Il Giubileo ha già aperto le porte di Bangui e di Roma. Il 13 dicembre è la data inaugurale del Giubileo della Misericordia nelle diocesi. Il card. Angelo Scola apre la porta santa del Duomo, mentre i vicari episcopali compiono in medesimo rito nelle 9 chiese giubilari. In tutte le parrocchie i sacerdoti aspergono i fedeli secondo la forma prevista ordinariamente dal Messale Ambrosiano per ogni Messa, ma con una valenza maggiorata dalle circostanze. Un gesto penitenziale che bene si adatta, infatti, ad un Giubileo incentrato sul Sacramento della Confessione.
Il giovedì immediatamente successivo alla festa dell’Immacolata l’arcivescovo in persona spiega in una conferenza stampa le iniziative previste a livello milanese per il Giubileo. Purtroppo deve anche comunicare che il Papa ha rimandato di un anno il viaggio a Milano, previsto originariamente il 7 maggio 2016, tuttavia questo non smorza gli entusiasmi e modifica di poco il programma di iniziative già avviato.
Al card. Scola importa soprattutto la chiarezza nella comunicazione.

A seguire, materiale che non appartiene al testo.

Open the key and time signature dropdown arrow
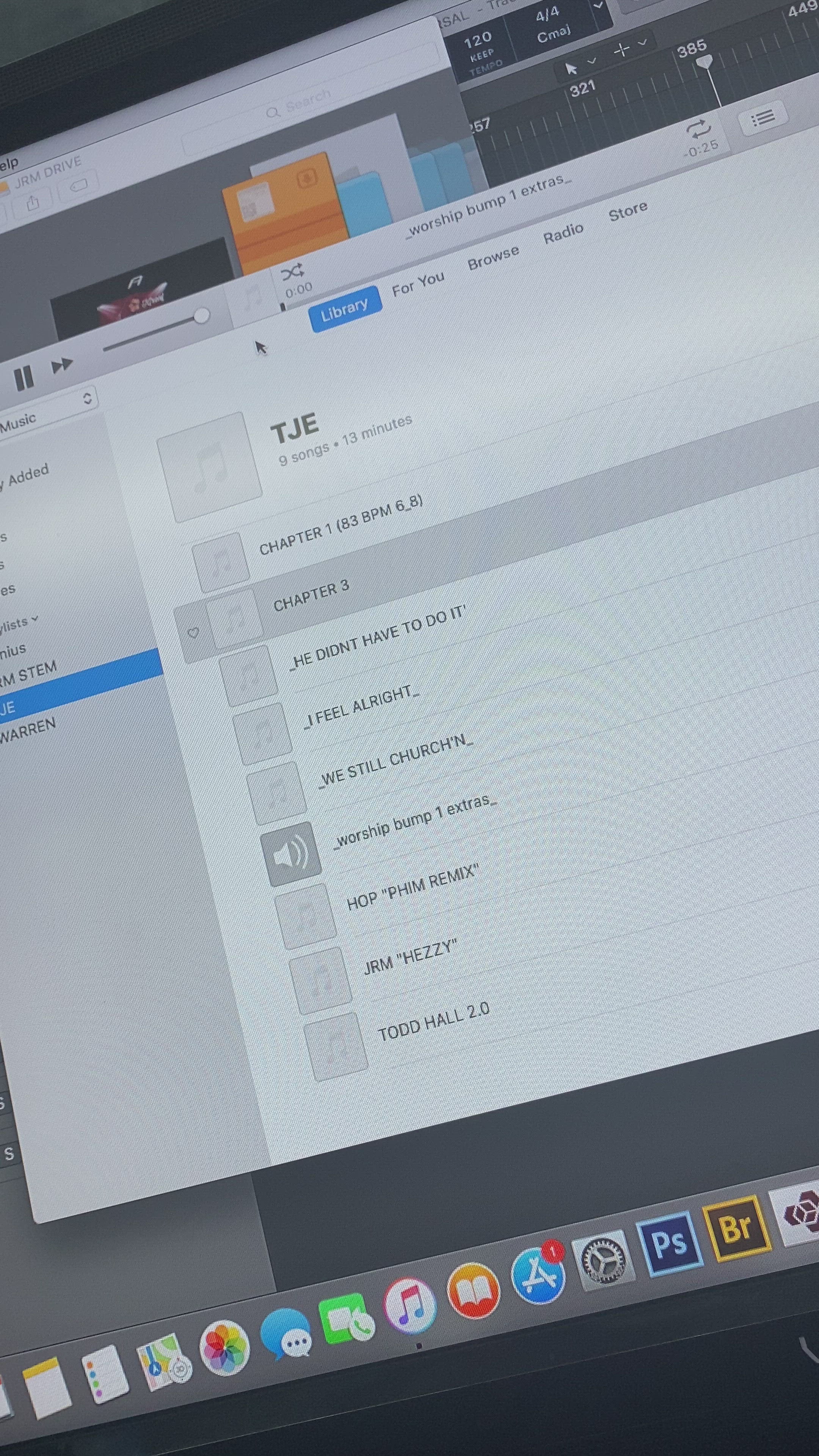819x1456 pixels. coord(598,6)
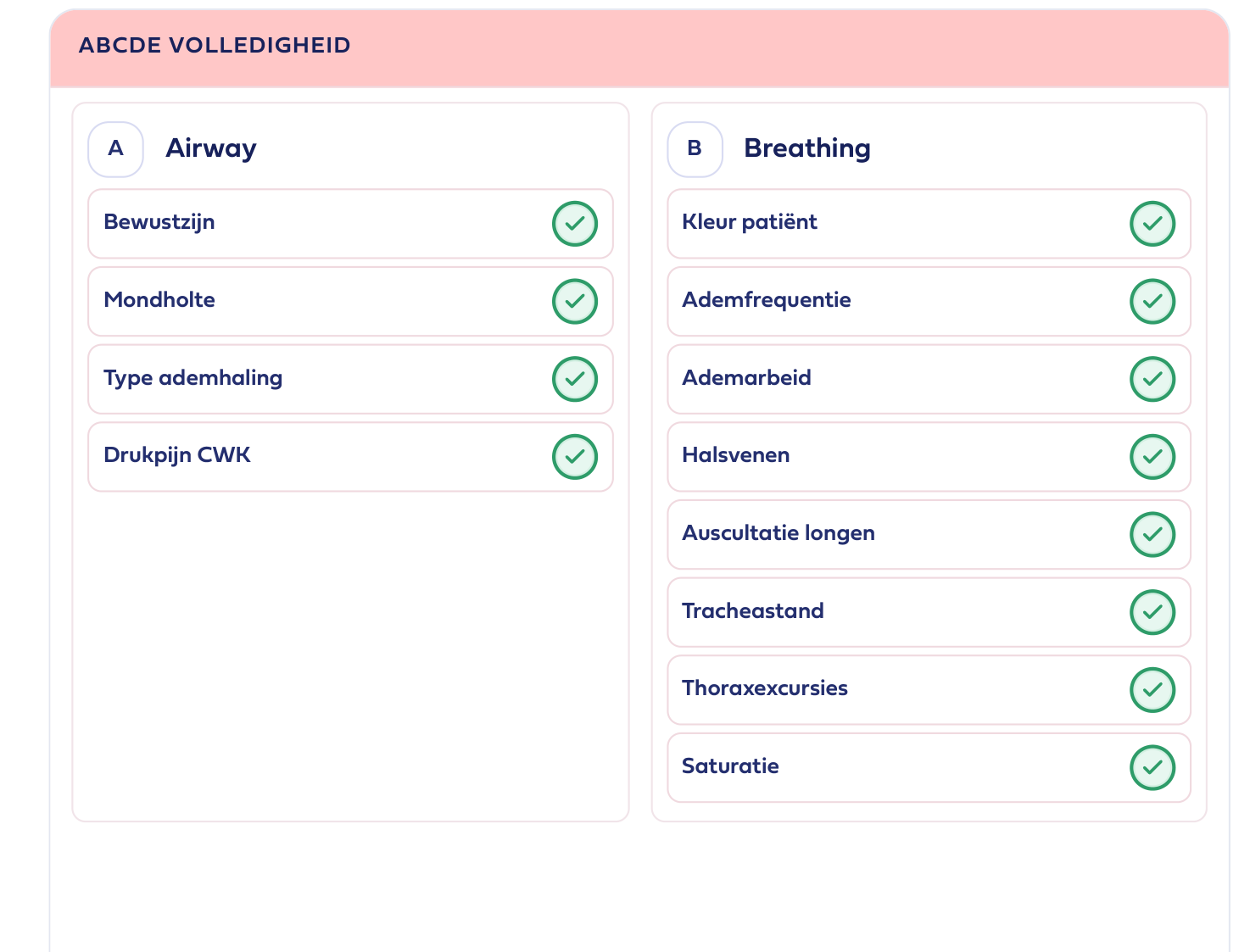Click the green checkmark next to Bewustzijn
The image size is (1250, 952).
pyautogui.click(x=575, y=224)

In proposito, sfida i giornalisti presenti a parlare di cose “alte”:
“C’è una concezione per cui si pensa che, sui giornali, non si possa parlare di alcuni temi, come per esempio la Trinità. Aiutateci, in un momento di grande prova come questo, a far passare l’idea profonda di una misericordia che tocca il cuore di ogni uomo, perché questo Dio ci ama così tanto da ottenere il miracolo della nostra libertà, che si impegna a riconoscere il peccato e invoca il perdono”.
Giubileo vuol dire, quindi, saper anche spiegare con proprietà i misteri della Fede. L’arcivescovo non si nasconde che, su 5 milioni di battezzati ambrosiani, tanti non sono praticanti. L’invito del Giubileo è anche e soprattutto per loro.
“Questa straordinaria possibilità non è solo per i cristiani, (…) ma è conveniente per gli uomini delle religioni e anche per chi dice di non poter credere. Stiamo vivendo non un’epoca di cambiamenti, ma un cambiamento d’epoca e, dunque, accedere a questo tempo con l’aiuto dello sguardo amante di Dio, in un tentativo comune di comprendere il presente, (…) si fa invito a compiere questo gesto, ognuno, naturalmente, con le proprie modalità. È un’occasione straordinaria di crescita anche per la società civile”.
Non a caso la porta santa selezionata per il Duomo è la prima a sinistra sulla facciata, opera dello scultore ebreo Arrigo Minerbi (1937) su commissione del beato card. Schuster, in un momento in cui soffiava il vento delle leggi razziali (1938). La porta fu completata nel 1948, l’anno delle elezioni che fugarono il pericolo comunista (18 aprile). L’iconografia della porta, come negli altri portali minori della cattedrale, ricostruisce alcuni episodi della Storia di Milano, precisamente l’editto di Costantino (313), che proclamò, per la prima volta nella Storia, il diritto alla libertà religiosa. Quella libertà che Hitler avrebbe presto negato agli Ebrei e che i comunisti già da tempo (1917) negavano nell’URSS ad ogni comunità etnica e religiosa. La porta scelta come porta santa è quindi doppiamente appropriata: ricorda sia la “Milano meticcia”, in cui tutti sono ospiti e chiamati alla salvezza in Cristo, che la Milano di sempre, fieramente radicata in un’identità imprescindibilmente cristiana.